Le trio belge, qui a excellé dans le genre trip-hop, tente ici avec succès d’explorer de nouvelles pistes, à même de jouer une thérapie bienfaisante.


Hooverphonic. Bien que l‘on parle plus de Soulwax, 2 many dj’s ou dEUS en dehors des frontières du pays « qui arbore un mec qui vous pisse à la gueule » (pour paraphraser Tapie dans les guignols), c’est ce trio flamand, originaire de St Nicolas (St Niklaas en version originale – il y a au moins un français sur deux qui s’est déjà égaré sur les autoroutes belges, avec des Mons devenus subitement Bergen ou des Lille devenus Rijsel – vive l’Europe !- ), qui est le champion catégorie pop-rock des ventes outre-Quiévrain. Excusez du peu.
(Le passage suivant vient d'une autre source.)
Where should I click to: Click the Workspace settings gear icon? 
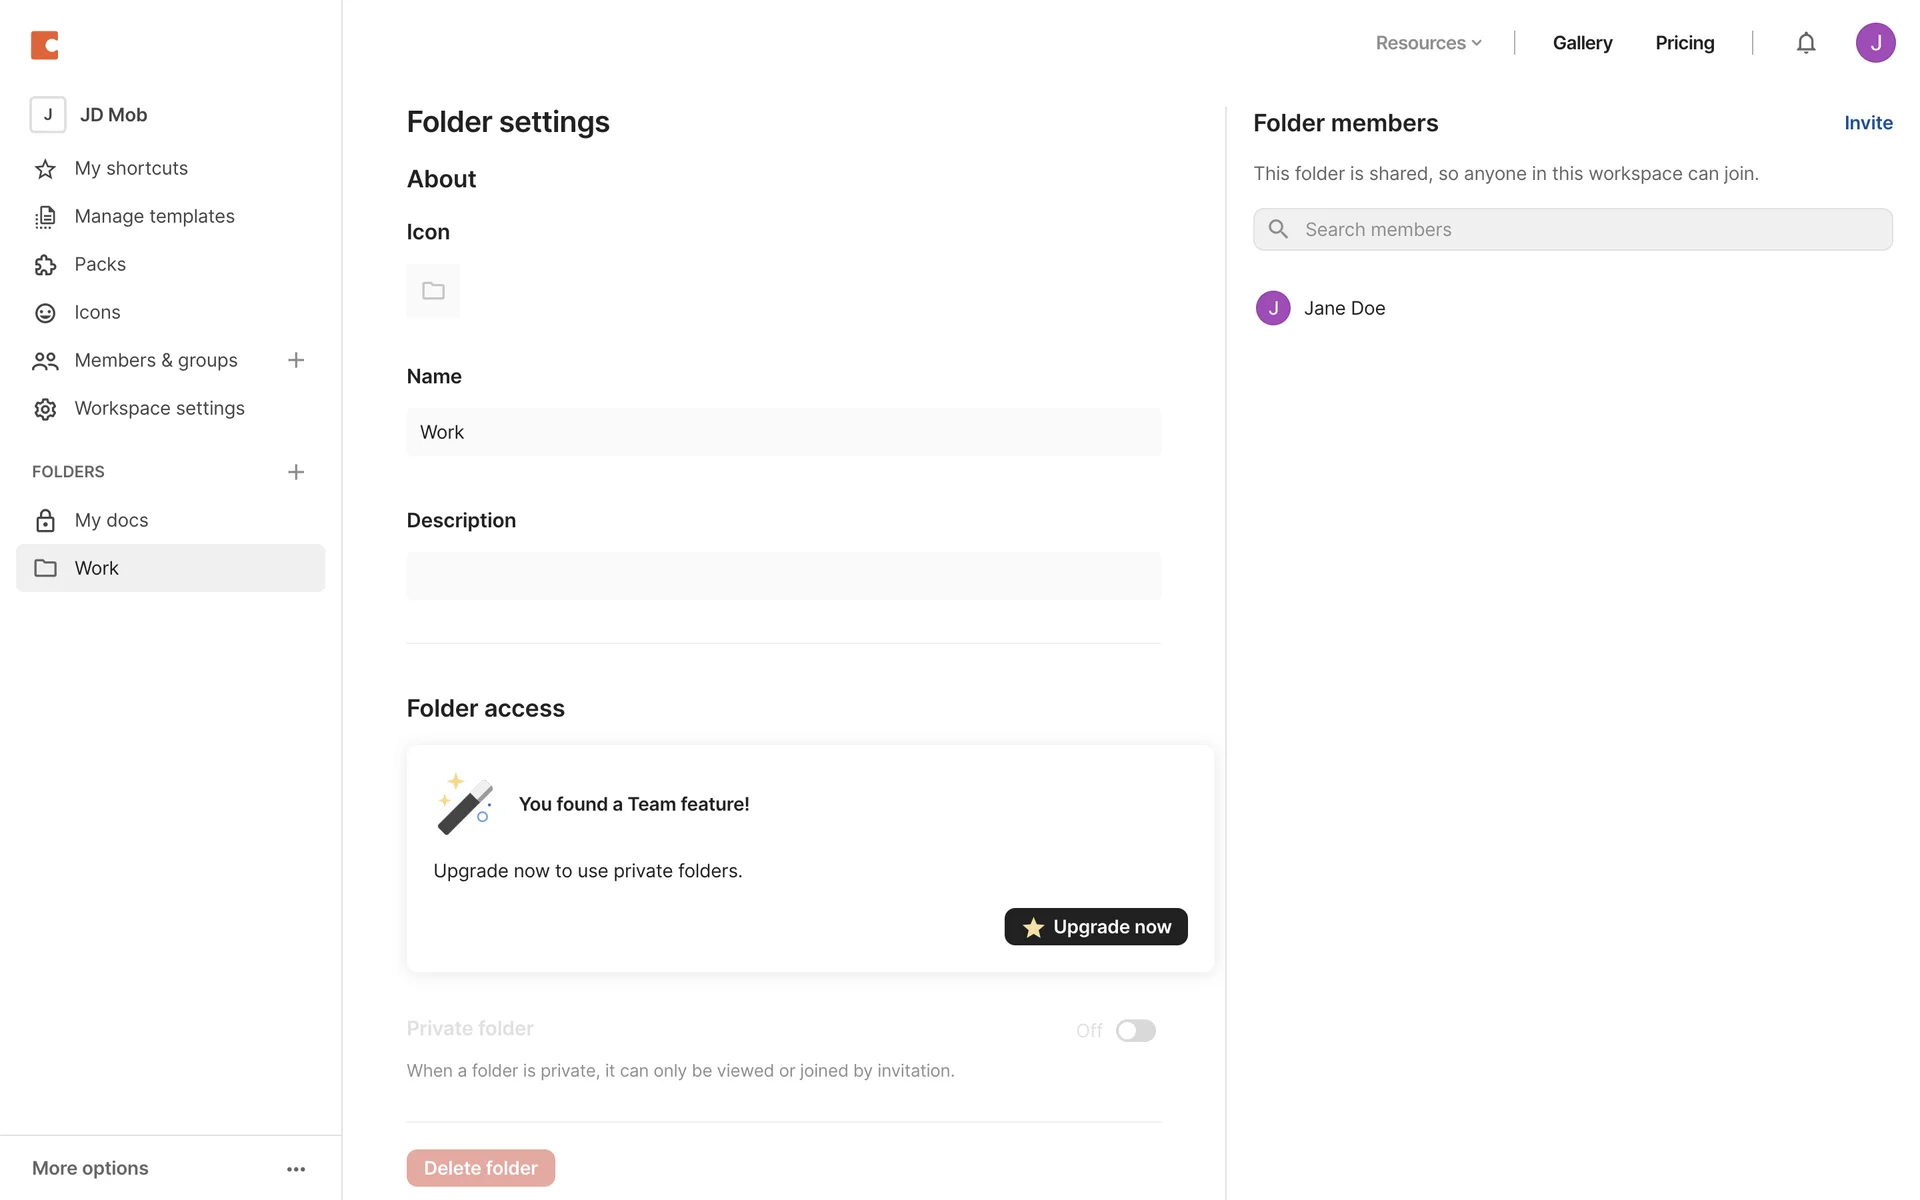coord(45,409)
Le trio fête ses 10 ans l’année prochaine, et s’est fait une belle petite réputation dans le monde du trip-hop femina en 4 albums. C’est à Bernardo Bertolucci et à son film Stealing Beauty qu’ils doivent une partie de leur notoriété, puisque leur titre « 2 wicky » faisait partie de la bande-son du film. Après ça, ce sont des utilisations dans des publicités, un peu partout dans le monde, qui ont fini de remplir les tiroirs-caisses et d’asseoir leur popularité.

Plus les années avancent, plus le groupe met les petits plats dans les grands. Un double CD, proposant deux fois les mêmes titres, oui, mais avec des lectures vraiment innovatrices et intéressantes. Il y a une chose dont on ne peut pas taxer le groupe : c’est de se reposer sur ses lauriers. En quatre albums, le groupe a convaincu le public (les ventes en attestent mais aussi la tête d’affiche à Werchter devant 50000 personnes en 2001), la maison de disques (chaque disque se vend davantage que le précédent) mais aussi les critiques, qui reconnaissent une ambition artistique toujours plus grande. Une prise de risques aussi. La dernière galette, Sit Down and Listen to Hooverphonic, proposait un enregistrement en semi acoustique avec un quartette à cordes. Alex Callier, la tête pensante du trio, n’a plus besoin d’argumenter sur le documentaire qui accompagne leur dernier disque concernant ses disques préférés, car ça s’entend : Sea Change de Beck, Felt mountain de Goldfrapp, Histoire de Melody Nelson de Serge Gainsbourg et enfin Portishead, et surtout sa chanteuse Beth Gibbons, sont bel et bien en filigrane ici. En effet, qu’ont en commun ces disques ? Les arrangements. Et niveau arrangements, No more sweet music (visez le clin d’oeil à Magritte) n’a pas de leçons à recevoir, avec le Galaxy Orchestra en renfort. Autre particularité de ces références, mis à part Beck, la voix féminine de Geike Arnaert qui vient parfaire un décor digne d’une cinémathèque culte. (Music Box ravira tous les amateurs de Portishead)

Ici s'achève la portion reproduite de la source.